== SUPPLIED MATERIAL ==

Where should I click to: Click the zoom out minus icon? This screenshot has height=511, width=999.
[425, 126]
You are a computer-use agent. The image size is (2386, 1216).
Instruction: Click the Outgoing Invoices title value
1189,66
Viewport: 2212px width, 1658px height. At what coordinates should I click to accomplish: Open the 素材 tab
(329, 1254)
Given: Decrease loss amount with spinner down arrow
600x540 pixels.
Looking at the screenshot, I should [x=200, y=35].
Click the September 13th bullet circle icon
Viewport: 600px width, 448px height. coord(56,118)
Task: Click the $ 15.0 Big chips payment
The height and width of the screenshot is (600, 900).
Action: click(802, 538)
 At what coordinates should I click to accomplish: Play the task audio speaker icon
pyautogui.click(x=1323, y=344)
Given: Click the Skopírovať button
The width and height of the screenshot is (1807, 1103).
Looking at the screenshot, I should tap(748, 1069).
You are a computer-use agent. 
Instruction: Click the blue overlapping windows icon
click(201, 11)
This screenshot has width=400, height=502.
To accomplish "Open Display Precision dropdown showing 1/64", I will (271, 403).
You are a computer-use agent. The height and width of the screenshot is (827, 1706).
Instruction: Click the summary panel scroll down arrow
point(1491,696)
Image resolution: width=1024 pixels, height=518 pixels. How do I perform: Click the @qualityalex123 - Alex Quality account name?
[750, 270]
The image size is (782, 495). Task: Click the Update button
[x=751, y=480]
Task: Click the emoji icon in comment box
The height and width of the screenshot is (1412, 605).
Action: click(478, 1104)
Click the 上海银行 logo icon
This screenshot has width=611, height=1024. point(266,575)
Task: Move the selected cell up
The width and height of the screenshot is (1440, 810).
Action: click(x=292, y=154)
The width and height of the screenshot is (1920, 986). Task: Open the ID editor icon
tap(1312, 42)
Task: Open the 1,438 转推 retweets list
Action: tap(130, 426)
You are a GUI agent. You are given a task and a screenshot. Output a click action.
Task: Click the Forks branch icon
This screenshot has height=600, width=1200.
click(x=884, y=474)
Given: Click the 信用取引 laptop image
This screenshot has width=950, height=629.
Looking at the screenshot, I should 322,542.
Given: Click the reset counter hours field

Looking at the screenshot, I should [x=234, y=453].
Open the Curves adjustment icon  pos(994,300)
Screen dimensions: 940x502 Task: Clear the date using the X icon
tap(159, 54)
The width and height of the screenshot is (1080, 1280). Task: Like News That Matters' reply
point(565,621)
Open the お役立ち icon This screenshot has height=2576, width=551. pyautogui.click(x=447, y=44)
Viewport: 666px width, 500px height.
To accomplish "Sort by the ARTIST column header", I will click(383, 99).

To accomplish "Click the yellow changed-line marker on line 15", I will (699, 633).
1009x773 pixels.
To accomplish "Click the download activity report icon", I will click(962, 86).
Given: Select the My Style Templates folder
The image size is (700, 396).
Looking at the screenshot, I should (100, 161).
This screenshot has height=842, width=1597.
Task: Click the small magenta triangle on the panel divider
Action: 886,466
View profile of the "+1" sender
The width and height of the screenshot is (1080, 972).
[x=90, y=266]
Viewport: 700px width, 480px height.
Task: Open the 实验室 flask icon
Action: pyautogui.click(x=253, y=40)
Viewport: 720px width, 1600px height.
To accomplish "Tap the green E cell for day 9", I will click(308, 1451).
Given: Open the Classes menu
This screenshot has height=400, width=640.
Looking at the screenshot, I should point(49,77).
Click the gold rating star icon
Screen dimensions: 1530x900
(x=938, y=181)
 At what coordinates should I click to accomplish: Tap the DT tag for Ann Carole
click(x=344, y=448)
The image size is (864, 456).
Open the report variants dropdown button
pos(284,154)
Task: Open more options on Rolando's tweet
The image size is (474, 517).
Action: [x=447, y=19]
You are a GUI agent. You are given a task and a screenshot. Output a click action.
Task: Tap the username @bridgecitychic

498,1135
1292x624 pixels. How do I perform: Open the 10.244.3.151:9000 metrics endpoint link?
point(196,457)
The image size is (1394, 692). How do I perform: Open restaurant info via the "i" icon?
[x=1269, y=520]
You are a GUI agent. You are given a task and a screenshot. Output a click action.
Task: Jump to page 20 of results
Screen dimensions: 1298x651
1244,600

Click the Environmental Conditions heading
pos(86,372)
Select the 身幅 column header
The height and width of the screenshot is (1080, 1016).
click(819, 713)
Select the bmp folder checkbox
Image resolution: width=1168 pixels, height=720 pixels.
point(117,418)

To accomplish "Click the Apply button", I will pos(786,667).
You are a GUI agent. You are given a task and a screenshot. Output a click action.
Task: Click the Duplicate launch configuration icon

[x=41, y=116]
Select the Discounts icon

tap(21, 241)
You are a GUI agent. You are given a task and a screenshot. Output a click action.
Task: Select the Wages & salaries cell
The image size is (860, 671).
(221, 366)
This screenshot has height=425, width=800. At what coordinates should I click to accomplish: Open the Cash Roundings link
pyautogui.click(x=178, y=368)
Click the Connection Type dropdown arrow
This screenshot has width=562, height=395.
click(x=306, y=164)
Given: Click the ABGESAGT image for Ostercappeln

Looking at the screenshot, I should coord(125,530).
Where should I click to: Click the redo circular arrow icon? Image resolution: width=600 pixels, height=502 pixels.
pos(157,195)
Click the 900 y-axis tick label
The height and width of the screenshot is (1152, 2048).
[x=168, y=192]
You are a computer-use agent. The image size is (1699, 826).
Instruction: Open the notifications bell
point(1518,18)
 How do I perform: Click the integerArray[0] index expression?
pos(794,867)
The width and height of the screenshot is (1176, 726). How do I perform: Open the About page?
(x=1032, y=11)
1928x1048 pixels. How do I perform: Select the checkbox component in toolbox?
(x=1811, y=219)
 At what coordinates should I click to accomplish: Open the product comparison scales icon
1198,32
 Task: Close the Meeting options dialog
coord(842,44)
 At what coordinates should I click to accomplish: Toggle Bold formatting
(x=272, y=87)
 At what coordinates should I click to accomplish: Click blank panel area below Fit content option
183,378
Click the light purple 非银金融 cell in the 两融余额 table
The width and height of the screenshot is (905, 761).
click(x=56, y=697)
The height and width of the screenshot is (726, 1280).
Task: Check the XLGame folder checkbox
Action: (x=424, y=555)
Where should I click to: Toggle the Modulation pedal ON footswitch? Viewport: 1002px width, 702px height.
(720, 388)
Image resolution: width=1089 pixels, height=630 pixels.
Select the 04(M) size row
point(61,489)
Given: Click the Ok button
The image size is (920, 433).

===

» **AIM OF THE EXERCISE**
Of all the lines in the data, count those that contain "computer" and give that figure with nothing else.

» **ANSWER BELOW**
4